Please write out the material below again, replacing "Spotify" with "Slack" and leaving everything else unchanged.

— start of RECORDED DATA —

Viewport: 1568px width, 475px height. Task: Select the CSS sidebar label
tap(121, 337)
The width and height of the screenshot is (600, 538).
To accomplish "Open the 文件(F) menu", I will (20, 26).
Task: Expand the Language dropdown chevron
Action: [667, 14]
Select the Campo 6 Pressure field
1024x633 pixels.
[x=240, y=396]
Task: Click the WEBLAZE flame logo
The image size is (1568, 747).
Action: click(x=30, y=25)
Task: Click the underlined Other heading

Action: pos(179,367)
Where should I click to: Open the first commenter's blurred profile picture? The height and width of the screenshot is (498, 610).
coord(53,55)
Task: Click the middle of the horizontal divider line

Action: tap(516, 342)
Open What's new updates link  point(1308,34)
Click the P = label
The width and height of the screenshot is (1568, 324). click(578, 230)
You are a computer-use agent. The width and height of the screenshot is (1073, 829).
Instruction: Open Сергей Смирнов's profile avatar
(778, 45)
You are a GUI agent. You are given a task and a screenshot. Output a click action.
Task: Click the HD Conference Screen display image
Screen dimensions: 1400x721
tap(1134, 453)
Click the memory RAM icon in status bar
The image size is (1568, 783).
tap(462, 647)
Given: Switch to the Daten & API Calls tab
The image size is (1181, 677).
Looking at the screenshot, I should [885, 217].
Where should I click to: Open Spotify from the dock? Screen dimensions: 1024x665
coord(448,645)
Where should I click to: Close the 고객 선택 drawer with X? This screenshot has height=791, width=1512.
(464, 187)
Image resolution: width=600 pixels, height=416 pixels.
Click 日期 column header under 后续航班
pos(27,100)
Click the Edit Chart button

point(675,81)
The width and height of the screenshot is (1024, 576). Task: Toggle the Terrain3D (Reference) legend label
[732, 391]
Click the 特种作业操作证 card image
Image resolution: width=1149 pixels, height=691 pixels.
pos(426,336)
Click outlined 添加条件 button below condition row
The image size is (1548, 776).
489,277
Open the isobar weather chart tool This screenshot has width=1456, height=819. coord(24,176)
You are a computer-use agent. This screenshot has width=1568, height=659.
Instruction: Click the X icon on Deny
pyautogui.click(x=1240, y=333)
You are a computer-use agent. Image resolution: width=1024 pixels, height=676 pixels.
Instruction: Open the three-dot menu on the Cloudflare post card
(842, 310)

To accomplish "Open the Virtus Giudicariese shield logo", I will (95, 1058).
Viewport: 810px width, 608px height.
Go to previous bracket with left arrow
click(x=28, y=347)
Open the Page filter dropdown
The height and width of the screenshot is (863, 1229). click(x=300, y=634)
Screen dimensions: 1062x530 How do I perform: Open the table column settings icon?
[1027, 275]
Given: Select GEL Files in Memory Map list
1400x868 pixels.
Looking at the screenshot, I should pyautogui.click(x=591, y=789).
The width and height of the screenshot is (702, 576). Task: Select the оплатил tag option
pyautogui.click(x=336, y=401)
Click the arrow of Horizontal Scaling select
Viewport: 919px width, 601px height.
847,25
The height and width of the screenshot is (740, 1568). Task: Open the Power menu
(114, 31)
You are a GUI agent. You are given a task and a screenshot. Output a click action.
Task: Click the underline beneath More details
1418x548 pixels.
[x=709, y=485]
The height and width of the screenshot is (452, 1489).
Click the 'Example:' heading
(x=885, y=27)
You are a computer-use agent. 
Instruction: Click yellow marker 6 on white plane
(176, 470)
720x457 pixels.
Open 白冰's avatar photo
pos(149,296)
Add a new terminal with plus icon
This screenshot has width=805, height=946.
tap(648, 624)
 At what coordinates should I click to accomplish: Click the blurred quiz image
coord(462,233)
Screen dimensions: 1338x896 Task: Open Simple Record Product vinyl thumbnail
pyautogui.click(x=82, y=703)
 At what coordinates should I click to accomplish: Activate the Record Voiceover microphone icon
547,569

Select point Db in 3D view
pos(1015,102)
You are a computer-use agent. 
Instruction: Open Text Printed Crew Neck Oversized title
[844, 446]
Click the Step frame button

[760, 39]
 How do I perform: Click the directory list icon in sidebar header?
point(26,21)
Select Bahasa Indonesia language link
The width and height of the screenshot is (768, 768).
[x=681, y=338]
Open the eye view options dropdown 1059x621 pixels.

— end of RECORDED DATA —

* RESULT FOR THIS EXERCISE *
Viewport: 1568px width, 475px height. Task: Select the CSS sidebar label
tap(121, 337)
The width and height of the screenshot is (600, 538).
To accomplish "Open the 文件(F) menu", I will (20, 26).
Task: Expand the Language dropdown chevron
Action: [667, 14]
Select the Campo 6 Pressure field
1024x633 pixels.
[x=240, y=396]
Task: Click the WEBLAZE flame logo
The image size is (1568, 747).
Action: click(x=30, y=25)
Task: Click the underlined Other heading

Action: pos(179,367)
Where should I click to: Open the first commenter's blurred profile picture? The height and width of the screenshot is (498, 610).
coord(53,55)
Task: Click the middle of the horizontal divider line

Action: tap(516, 342)
Open What's new updates link  point(1308,34)
Click the P = label
The width and height of the screenshot is (1568, 324). click(578, 230)
You are a computer-use agent. The width and height of the screenshot is (1073, 829).
Instruction: Open Сергей Смирнов's profile avatar
(778, 45)
You are a GUI agent. You are given a task and a screenshot. Output a click action.
Task: Click the HD Conference Screen display image
Screen dimensions: 1400x721
tap(1134, 453)
Click the memory RAM icon in status bar
The image size is (1568, 783).
tap(462, 647)
Given: Switch to the Daten & API Calls tab
The image size is (1181, 677).
Looking at the screenshot, I should [885, 217].
Where should I click to: Open Slack from the dock? Screen dimensions: 1024x665
coord(448,645)
Where should I click to: Close the 고객 선택 drawer with X? This screenshot has height=791, width=1512.
(464, 187)
Image resolution: width=600 pixels, height=416 pixels.
Click 日期 column header under 后续航班
pos(27,100)
Click the Edit Chart button

point(675,81)
The width and height of the screenshot is (1024, 576). Task: Toggle the Terrain3D (Reference) legend label
[732, 391]
Click the 特种作业操作证 card image
Image resolution: width=1149 pixels, height=691 pixels.
pos(426,336)
Click outlined 添加条件 button below condition row
The image size is (1548, 776).
489,277
Open the isobar weather chart tool This screenshot has width=1456, height=819. coord(24,176)
You are a computer-use agent. This screenshot has width=1568, height=659.
Instruction: Click the X icon on Deny
pyautogui.click(x=1240, y=333)
You are a computer-use agent. Image resolution: width=1024 pixels, height=676 pixels.
Instruction: Open the three-dot menu on the Cloudflare post card
(842, 310)

To accomplish "Open the Virtus Giudicariese shield logo", I will (95, 1058).
Viewport: 810px width, 608px height.
Go to previous bracket with left arrow
click(x=28, y=347)
Open the Page filter dropdown
The height and width of the screenshot is (863, 1229). click(x=300, y=634)
Screen dimensions: 1062x530 How do I perform: Open the table column settings icon?
[1027, 275]
Given: Select GEL Files in Memory Map list
1400x868 pixels.
Looking at the screenshot, I should pyautogui.click(x=591, y=789).
The width and height of the screenshot is (702, 576). Task: Select the оплатил tag option
pyautogui.click(x=336, y=401)
Click the arrow of Horizontal Scaling select
Viewport: 919px width, 601px height.
847,25
The height and width of the screenshot is (740, 1568). Task: Open the Power menu
(114, 31)
You are a GUI agent. You are given a task and a screenshot. Output a click action.
Task: Click the underline beneath More details
1418x548 pixels.
[x=709, y=485]
The height and width of the screenshot is (452, 1489).
Click the 'Example:' heading
(x=885, y=27)
You are a computer-use agent. 
Instruction: Click yellow marker 6 on white plane
(176, 470)
720x457 pixels.
Open 白冰's avatar photo
pos(149,296)
Add a new terminal with plus icon
This screenshot has width=805, height=946.
tap(648, 624)
 At what coordinates should I click to accomplish: Click the blurred quiz image
coord(462,233)
Screen dimensions: 1338x896 Task: Open Simple Record Product vinyl thumbnail
pyautogui.click(x=82, y=703)
 At what coordinates should I click to accomplish: Activate the Record Voiceover microphone icon
547,569

Select point Db in 3D view
pos(1015,102)
You are a computer-use agent. 
Instruction: Open Text Printed Crew Neck Oversized title
[844, 446]
Click the Step frame button

[760, 39]
 How do I perform: Click the directory list icon in sidebar header?
point(26,21)
Select Bahasa Indonesia language link
The width and height of the screenshot is (768, 768).
[x=681, y=338]
Open the eye view options dropdown 1059x621 pixels.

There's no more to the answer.